La nicotine est un bon allié temporaire contre le tabagisme par combustion.
Toute cigarette contient des centaines de produits toxiques en soi et la combustion génère une pléthore de produits risqués menant à des maladies. Pour moi, le problème est que fumer est devenu un style de vie et l’objectif est donc de briser les habitudes, ainsi les nouveaux produits contenant de la nicotine sont un très bon moyen de remettre en question ces habitudes.
En effet, la nicotine dans les dispositifs de vapotage est utile pour arrêter de fumer par combustion. En réalité, si l’on tente de passer du tabagisme par combustion à une autre forme de tabagisme sans transition, il est probable que cela conduise à un manque et donc à un retour au tabagisme par combustion.
Je pense que l’aspect essentiel des dispositifs anti tabac contenant de la nicotine est de créer un lien entre l’utilisation du dispositif pour obtenir de la nicotine et le maintien des rituels liés à cette habitude, sans la partie combustion. De cette façon, les gens finiront par abandonner l’outil de tabagisme par combustion car ils peuvent maintenir leurs rituels d’une autre façon.
Cependant, en tant que clinicien, je ne peux pas défendre l’utilisation de ces produits pour toujours. Je recommande plutôt de les considérer comme un outil provisoire pour changer les habitudes.

____________________

» CONSIGNE: Modifiez le passage sur la nicotine : recopiez-le de "La nicotine est un" à "question ces habitudes." en remplaçant "pléthore" par "multitude".

____________________

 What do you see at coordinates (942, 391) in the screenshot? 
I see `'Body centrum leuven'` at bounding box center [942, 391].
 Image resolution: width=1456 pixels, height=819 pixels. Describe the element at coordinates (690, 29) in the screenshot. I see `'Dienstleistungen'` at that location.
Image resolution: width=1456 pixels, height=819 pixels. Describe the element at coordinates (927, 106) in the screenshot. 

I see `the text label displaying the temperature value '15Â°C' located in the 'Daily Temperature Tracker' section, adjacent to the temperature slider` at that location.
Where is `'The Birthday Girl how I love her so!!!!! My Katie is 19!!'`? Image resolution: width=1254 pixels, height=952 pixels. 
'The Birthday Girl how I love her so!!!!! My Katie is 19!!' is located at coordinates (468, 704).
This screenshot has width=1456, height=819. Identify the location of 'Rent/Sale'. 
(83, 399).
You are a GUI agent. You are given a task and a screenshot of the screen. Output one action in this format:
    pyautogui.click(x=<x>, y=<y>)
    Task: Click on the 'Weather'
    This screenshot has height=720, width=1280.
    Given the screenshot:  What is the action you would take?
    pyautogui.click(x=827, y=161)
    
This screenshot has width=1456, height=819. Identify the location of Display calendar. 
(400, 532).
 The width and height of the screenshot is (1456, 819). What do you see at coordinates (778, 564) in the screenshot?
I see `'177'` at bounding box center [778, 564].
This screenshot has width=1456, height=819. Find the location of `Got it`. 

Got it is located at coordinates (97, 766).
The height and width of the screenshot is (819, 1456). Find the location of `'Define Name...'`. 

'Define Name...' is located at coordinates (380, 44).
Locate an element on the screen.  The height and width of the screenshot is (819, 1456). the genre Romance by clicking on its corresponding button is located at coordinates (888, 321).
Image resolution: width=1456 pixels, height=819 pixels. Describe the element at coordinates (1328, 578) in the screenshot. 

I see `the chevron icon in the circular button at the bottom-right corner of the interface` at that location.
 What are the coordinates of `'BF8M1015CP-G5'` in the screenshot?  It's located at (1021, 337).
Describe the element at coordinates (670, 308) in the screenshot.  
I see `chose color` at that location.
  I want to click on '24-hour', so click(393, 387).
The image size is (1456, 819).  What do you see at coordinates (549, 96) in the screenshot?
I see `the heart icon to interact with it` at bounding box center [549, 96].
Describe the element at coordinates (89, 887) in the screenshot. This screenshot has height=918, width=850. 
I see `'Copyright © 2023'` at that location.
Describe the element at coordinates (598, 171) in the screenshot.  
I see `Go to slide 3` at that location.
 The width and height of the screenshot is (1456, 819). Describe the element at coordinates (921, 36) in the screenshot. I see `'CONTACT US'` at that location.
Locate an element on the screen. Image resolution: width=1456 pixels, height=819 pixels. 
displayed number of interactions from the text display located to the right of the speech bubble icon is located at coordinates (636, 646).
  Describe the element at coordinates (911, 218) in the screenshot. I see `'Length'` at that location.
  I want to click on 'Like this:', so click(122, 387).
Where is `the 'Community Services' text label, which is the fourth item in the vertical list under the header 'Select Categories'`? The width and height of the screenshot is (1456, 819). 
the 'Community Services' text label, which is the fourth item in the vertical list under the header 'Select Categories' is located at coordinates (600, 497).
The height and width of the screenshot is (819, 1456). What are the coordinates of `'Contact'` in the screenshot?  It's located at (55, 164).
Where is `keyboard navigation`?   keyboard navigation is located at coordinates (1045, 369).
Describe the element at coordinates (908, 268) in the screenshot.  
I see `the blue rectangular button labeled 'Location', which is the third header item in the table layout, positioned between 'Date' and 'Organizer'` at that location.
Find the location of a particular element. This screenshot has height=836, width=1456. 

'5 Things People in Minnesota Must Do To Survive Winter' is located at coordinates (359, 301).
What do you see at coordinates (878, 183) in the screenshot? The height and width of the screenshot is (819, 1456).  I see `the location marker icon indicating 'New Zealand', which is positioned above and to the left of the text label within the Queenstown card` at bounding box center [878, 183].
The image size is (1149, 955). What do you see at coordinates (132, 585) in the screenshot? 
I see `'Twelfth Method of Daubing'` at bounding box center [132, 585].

____________________

» VOTRE RÉPONSE:
La nicotine est un bon allié temporaire contre le tabagisme par combustion.
Toute cigarette contient des centaines de produits toxiques en soi et la combustion génère une multitude de produits risqués menant à des maladies. Pour moi, le problème est que fumer est devenu un style de vie et l’objectif est donc de briser les habitudes, ainsi les nouveaux produits contenant de la nicotine sont un très bon moyen de remettre en question ces habitudes.